TASK REQUIREMENTS >>
1 - Summarize the post on the U.N. resolution about Iraq in two sentences.
2 - Write out the part of the post on the U.N. resolution about Iraq that opens with the words containing "Posted on 10/22/2003" and closes with "forward with help.", without altering it.

SELECTED TEXT >>
Posted on 10/22/2003 9:09:23 AM PDT by knighthawk
The most recent U.N. Security Council resolution on Iraq, passed unanimously last week, provides international authorization of the American-led multinational force and supports Iraq's creation of a constitution and a democratic government. Passage of this resolution was a good thing, but it is only a step toward the goal of a free, reconstructed and democratic Iraq, which will provide stability in the Middle East as it stands as an outpost against the global terrorist threat.
Much has been achieved in Iraq, but a great deal remains to be done. This week in Madrid there is an international donors conference where nations can come forward with help.
Saddam Hussein's brutal regime, with its genocidal gassing of Kurds, poisoning of 100,000 Sunni, indiscriminate torture of Iraqis, and armed invasions of neighboring states, is over. Twenty-five million Iraqi people have been liberated and the region is no longer threatened by that dangerous dictator.

GIVEN RECORDS >>
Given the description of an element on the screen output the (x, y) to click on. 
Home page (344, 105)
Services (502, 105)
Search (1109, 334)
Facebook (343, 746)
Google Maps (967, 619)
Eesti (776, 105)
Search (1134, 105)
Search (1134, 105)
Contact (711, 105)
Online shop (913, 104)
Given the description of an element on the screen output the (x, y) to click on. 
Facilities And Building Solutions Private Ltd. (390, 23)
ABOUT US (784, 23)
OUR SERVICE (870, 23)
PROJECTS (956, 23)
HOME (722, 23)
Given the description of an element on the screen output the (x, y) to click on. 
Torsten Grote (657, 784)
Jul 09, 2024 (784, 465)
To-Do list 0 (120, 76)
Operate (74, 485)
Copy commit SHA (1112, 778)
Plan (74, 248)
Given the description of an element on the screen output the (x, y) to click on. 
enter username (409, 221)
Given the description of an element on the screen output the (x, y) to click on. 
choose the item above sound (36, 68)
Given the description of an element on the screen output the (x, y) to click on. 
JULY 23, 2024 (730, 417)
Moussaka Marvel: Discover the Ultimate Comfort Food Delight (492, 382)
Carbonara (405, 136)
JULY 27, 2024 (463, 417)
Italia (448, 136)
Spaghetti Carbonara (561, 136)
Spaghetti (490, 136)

OUTPUTS FOR THE TASKS >>
1 - The most recent U.N. Security Council resolution on Iraq, passed unanimously, authorizes the American-led multinational force and supports Iraq's creation of a constitution and a democratic government, but it is only a step toward a free, reconstructed and democratic Iraq. Much remains to be done, with an international donors conference in Madrid this week, and Saddam Hussein's brutal regime is over, with twenty-five million Iraqis liberated.

2 -
Posted on 10/22/2003 9:09:23 AM PDT by knighthawk
The most recent U.N. Security Council resolution on Iraq, passed unanimously last week, provides international authorization of the American-led multinational force and supports Iraq's creation of a constitution and a democratic government. Passage of this resolution was a good thing, but it is only a step toward the goal of a free, reconstructed and democratic Iraq, which will provide stability in the Middle East as it stands as an outpost against the global terrorist threat.
Much has been achieved in Iraq, but a great deal remains to be done. This week in Madrid there is an international donors conference where nations can come forward with help.